In an ideal world you will receive sufficient settlement from the divorce to ensure you can achieve all that you want to achieve after divorce, lead the life you want to lead and not run out of money.
When there are sufficient funds available there’s no reason why this wouldn’t be the case.
But what happens if there isn’t sufficient funds for this?
Various settlement options will be looked at as part of your divorce negotiations and it’s important to choose the option which is best for your circumstances.
My experience is that frequently the wife wants to stay in the family home and the husband wants to keep his pension intact. He views the pension as “his” money compensating him for the hours he’s put in at the office.
Staying in the family home can often be an easier option for the wife. In a period of extreme upheaval and uncertainty it can be really comforting to have some stability, and it causes the least disruption for the children.
Accepting the home in the settlement also solves an immediate need whereas pension income seems a long way off and therefore much lower down the list or priorities.
However, before you decide this is the outcome you want, you must consider the wider implications of being awarded the home and therefore potentially receiving no pension share.
If you do not work outside the home, or you are in a part time role for child care reasons, you may have very little pension income in your own right. What will you live on when you get to retirement age?
Basic state pension is currently £5,727.80 each year, which only comes to £477 per month. The government is currently proposing an increase to the state pension to £144 per week. But that is still only £624 per month.

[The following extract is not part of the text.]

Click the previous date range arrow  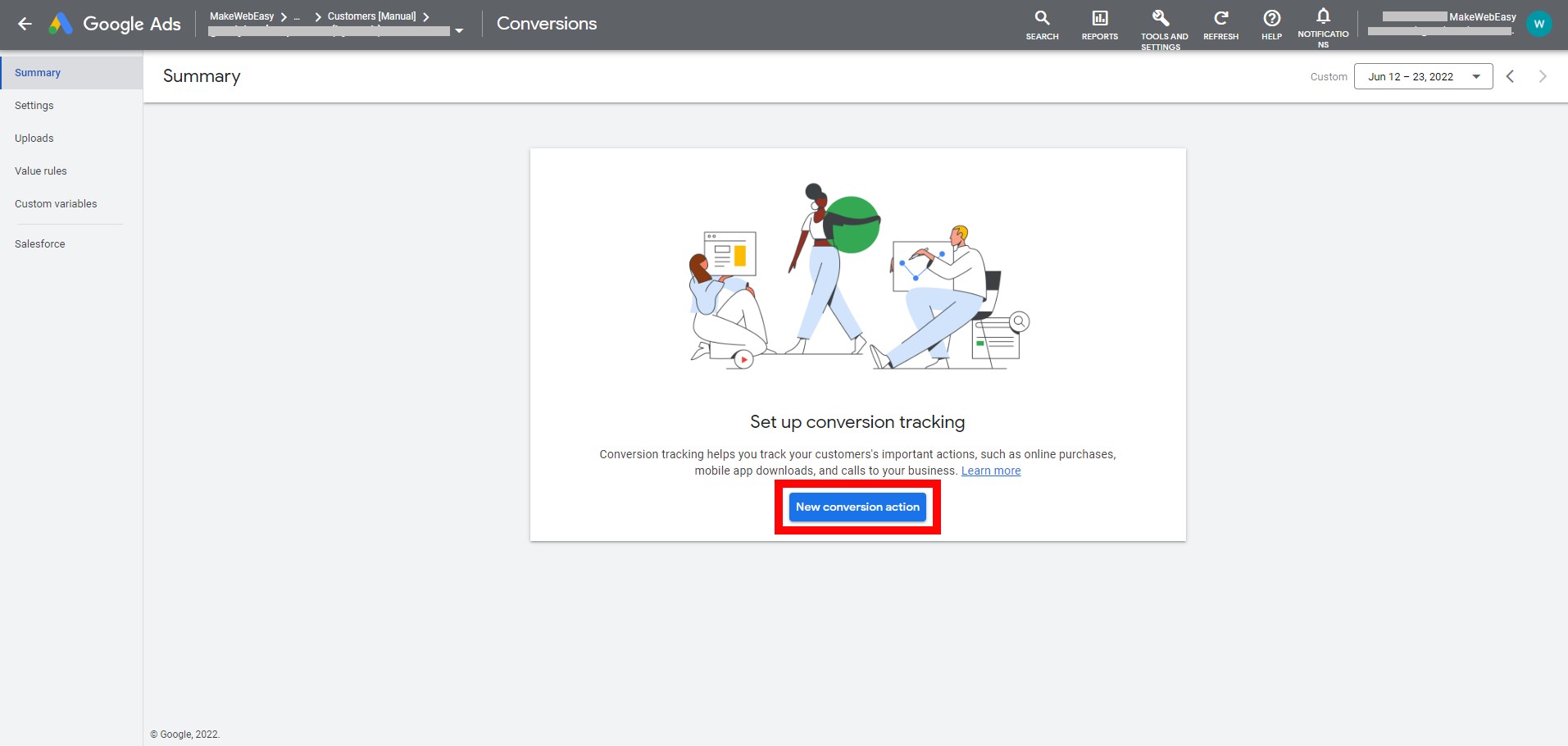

Once you have paid all your utilities (gas, electric, water, council tax etc) and bought your food there is likely to be very little left. Therefore it’s very important to take this into account at the negotiation stage.
Don’t wait until you are close to state pension age to consider it. The closer you get to state pension age the less time there is to plan and take corrective action if you are unlikely to have sufficient retirement income.

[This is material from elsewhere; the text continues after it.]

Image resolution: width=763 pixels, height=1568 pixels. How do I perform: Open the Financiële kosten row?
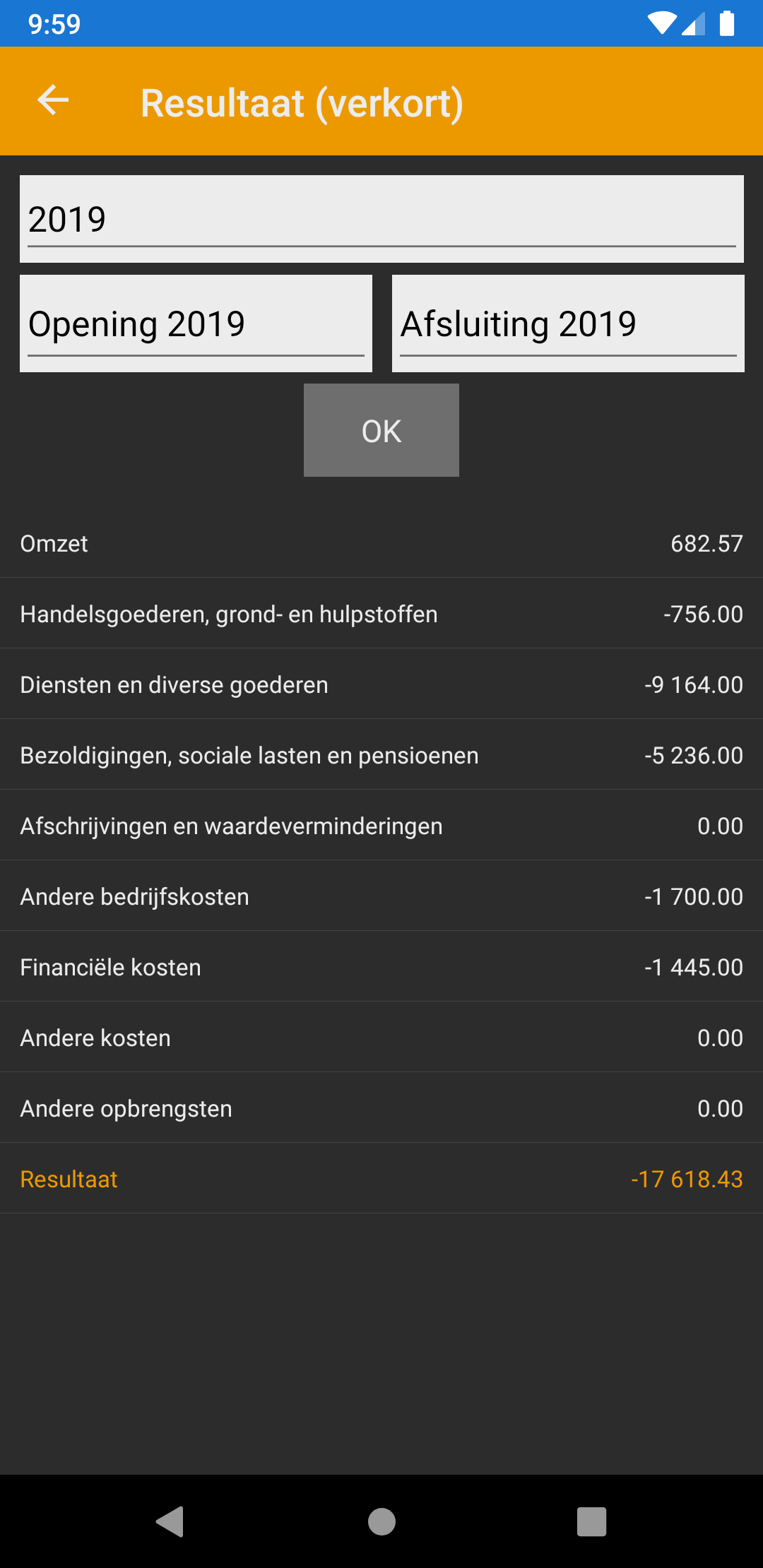382,967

Women will often work on the basis that there is an option to downsize the house. But do you know how much that is likely to raise? Emotionally it can often be difficult to downsize the family home at this stage since you have memories of happy family times there. You’ve also probably got used to having the children/grandchildren come to stay and having their own rooms.
The time to look at your options for when you retire are during the divorce negotiations themselves, even though retirement may be many years in the future. Retirement will often seem such a long way off that it’s pushed to the back of your mind.
Decisions about your divorce settlement are more than just what share of the joint assets will be awarded to you. It also then comes down to a decision as to what assets you will receive to make up that share. Don’t assume that splitting your assets 50:50 and you getting the house will automatically be the same outcome as splitting your assets 50:50 and you downsizing now and taking a pension share too.
Work with your financial adviser to see which option allows the funds to last the longest. This will then be financially the route which is most appropriate for you. Now of course, there are emotional issues at stake at this time and so decisions won’t just be made based on logic.
The figures may show that your money will last longer if you downsize now, but it’s not emotionally something you feel up to at the minute. If so, revisit this decision in say a year’s time. Maybe at that stage you will be feeling emotionally stronger and ready to take this step.
The important thing is that when you make the decision about your financial settlement, you are making it based on all available knowledge. You may still choose to make your decision based on your emotional response. But at least you know this, and then address the issue again at a later stage.